Его строки — испытанного старинного чекана, его почерк — самый четкий в современной литературе, его рисунок — сжатый и сосредоточенный. Бунин черпает из невозмущенного Кастальского ключа. И с внутренней и с внешней стороны его лучшие стихи как раз вовремя уклоняются от прозы (иногда он уклониться не успевает), скорее он прозу делает поэтичной, скорее он ее побеждает и претворяет в стихи, чем творит стихи, как нечто от нее отличное и особое. У него стих как бы потерял свою самостоятельность, свою оторванность от обыденной речи, но через это не опошлился. Бунин часто ломает свою строку посредине, кончает предложение там, где не кончился стих, но зато в результате возникает нечто естественное и живое, и нерасторжимая цельность нашего слова не приносится в жертву версификации.
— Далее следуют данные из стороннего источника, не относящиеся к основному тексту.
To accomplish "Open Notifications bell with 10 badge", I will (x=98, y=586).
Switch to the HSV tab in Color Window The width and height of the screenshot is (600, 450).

Не в осуждение, а в большую похвалу ему надо сказать, что даже рифмованные стихи его. производят впечатление белых: так не кичится он рифмою, хотя и владеет ею смело и своеобразно, — только не она центр красоты в его художестве. Читая Бунина, мы убеждаемся, как много поэзии в нашей прозе и как обыкновенное сродни высокому. Из житейской будничности он извлекает красоту и умеет находить новые признаки старых предметов.
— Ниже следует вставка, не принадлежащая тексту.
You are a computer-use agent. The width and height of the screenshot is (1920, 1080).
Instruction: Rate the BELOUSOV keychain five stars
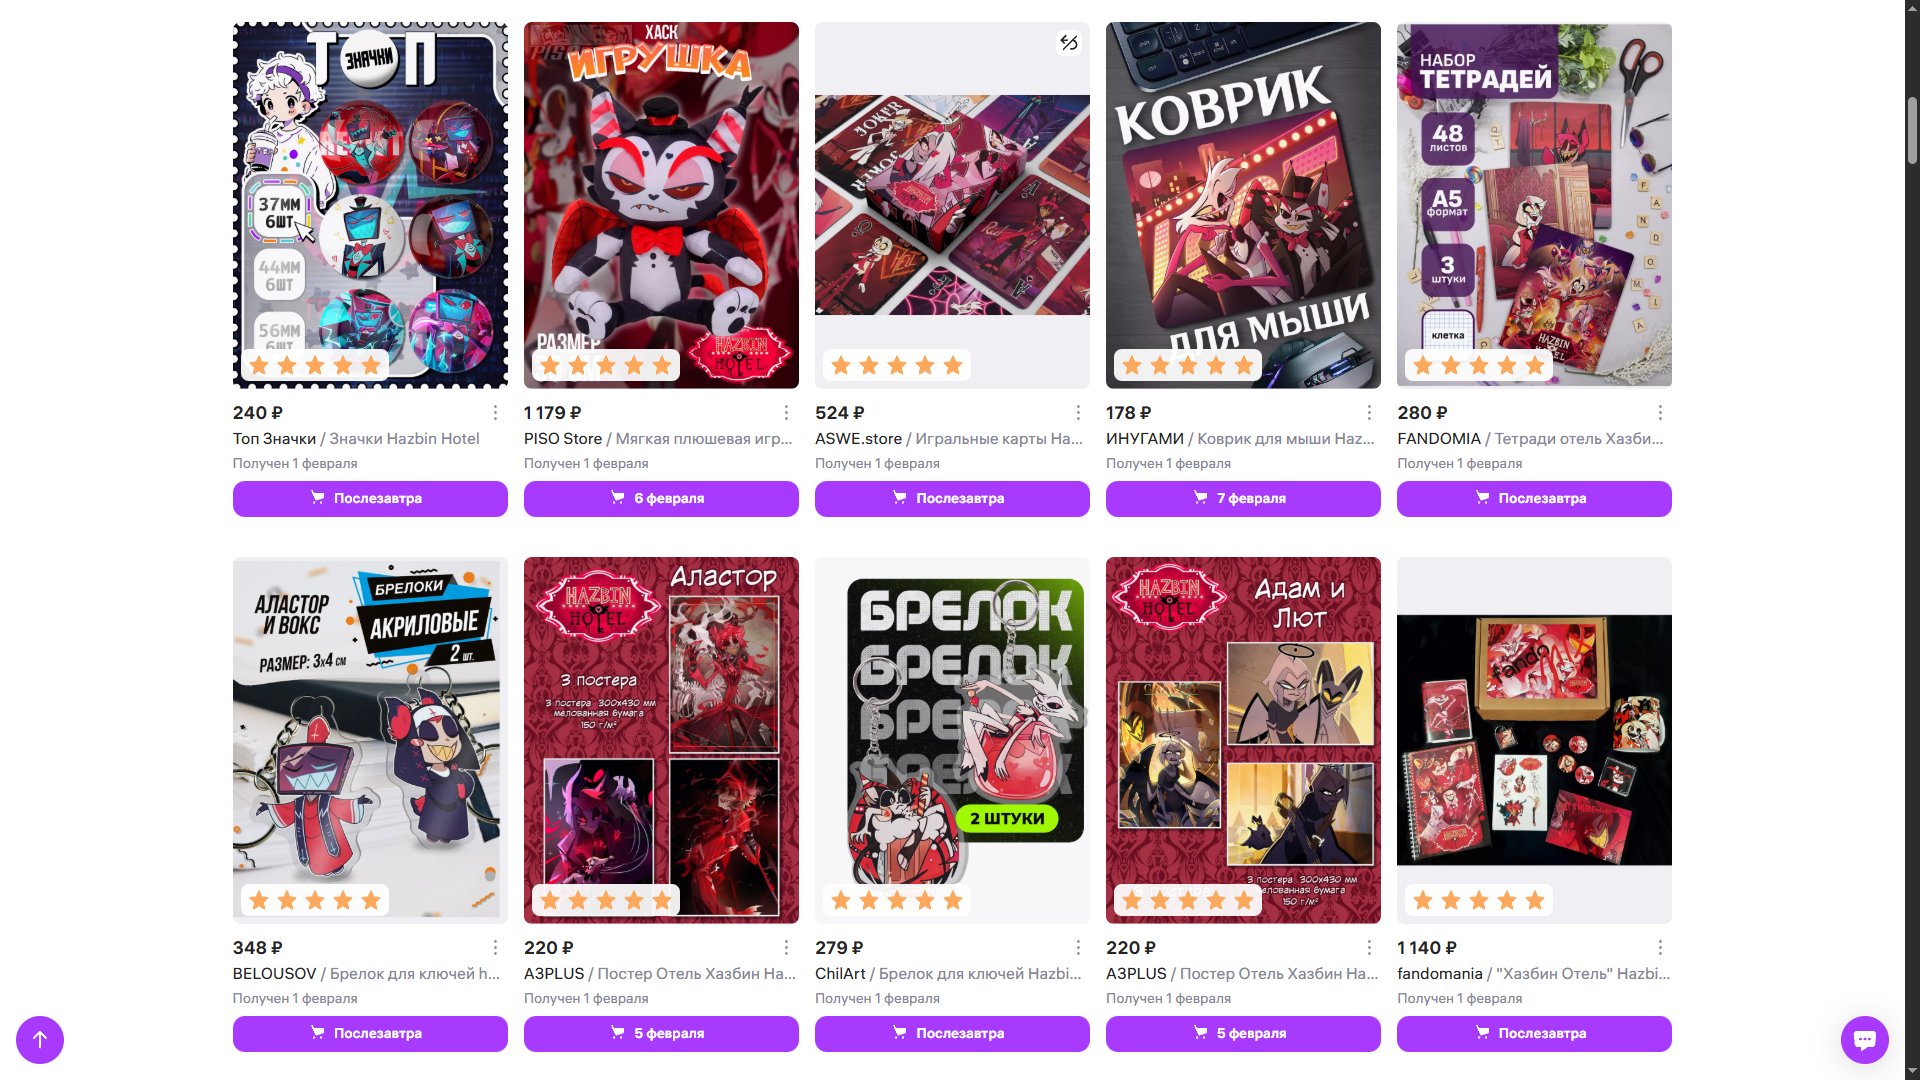(x=371, y=901)
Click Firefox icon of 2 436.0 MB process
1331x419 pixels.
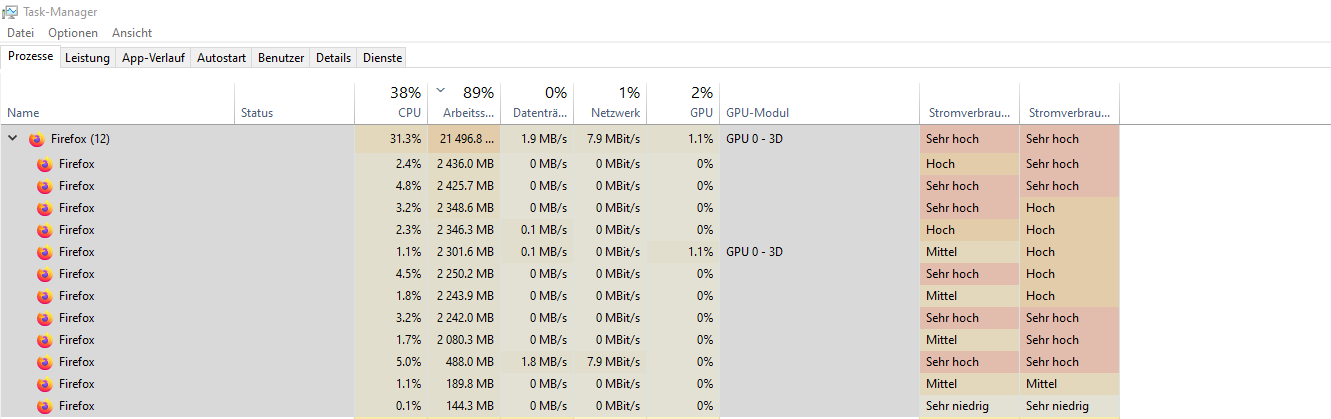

Он рассказывает себе поэзию своей жизни, ее микроскопию, ее отдельные настроения. Проникнутый духом честности, он не испытывает страха перед прозой, ложного стыда перед нею, и для него так нормально сравнить крылья скользящих чаек с белой яичной скорлупою, или назвать тучи лохматыми, или с помощью солнца в золото превратить грубую заплату ветряка. Поэтизируя факты, он не боится старых, но не стареющих ценностей мира, не стесняется петь то, на чем останавливались уже многие взоры, что воспевали уже многие чужие уста. Весна, ручей, восход, полдень, настойчивые песни соловьев, голуби, звезды его любимые, февраль, апрель, ‘золотой иконостас заката’ — все это продолжает его вдохновлять, все это, казалось бы, исчерпанное его предшественниками на разных концах земли, дожидалось его, существует и для него, свежее и светлое, не ослабленное в своей первозданной чистоте. Правда, это же свойство Бунина делает более слабые из его стихотворений слишком бесспорными и прирожденно-хрестоматическими.
Поэт сдержанный, он не навязывает природе своих душевных состояний, он люби? ее за нее самое: ведь это совсем не обязательно, чтобы она непременно и всегда соответствовала чему-нибудь человеческому. Бунин не хочет сказать больше, чем есть: у него, правдивого, слова отвечают явлениям, и оттого ему веришь, в нем не сомневаешься. Бережный и целомудренный, классик жизни, он не выдумывает, не сочиняет и не вносит себя туда, где можно обойтись и без него. Когда он говорит о себе, то это является внутренней необходимостью, и слово ему принадлежит по праву.
Своего лиризма он не расточает понапрасну, вообще, он не словоохотлив. Нещедрыми словами рассказав о чем-нибудь важном или случайном, о том, что было в природе или в комнатах усадьбы, строгим очерком незаменимых линий передав какую-нибудь восточную легенду или притчу, он этим самым неизбежно и как бы не по собственной воле пробуждает у нас известное впечатление, теплое движение сердца.
Он рисует факты, а из них уже сама, органически, рождается красота. И можно ее назвать белой, потому что это — его любимый цвет, эпитеты ‘белый, серебряный, серебристый’ часто слышатся на его светлых страницах. Не только на окне его, ‘серебряном от инея, точно хризантемы расцвели’, но и вообще его типичные стихотворения словно подернуты инеем, и они иногда вызывают представление как раз о тех пленительных узорах, которые выводит на стекле наш русский пейзажист-мороз, и они звенят иногда, как хрустальные подвески той люстры, о которой не раз поминает Бунин в своих стихах.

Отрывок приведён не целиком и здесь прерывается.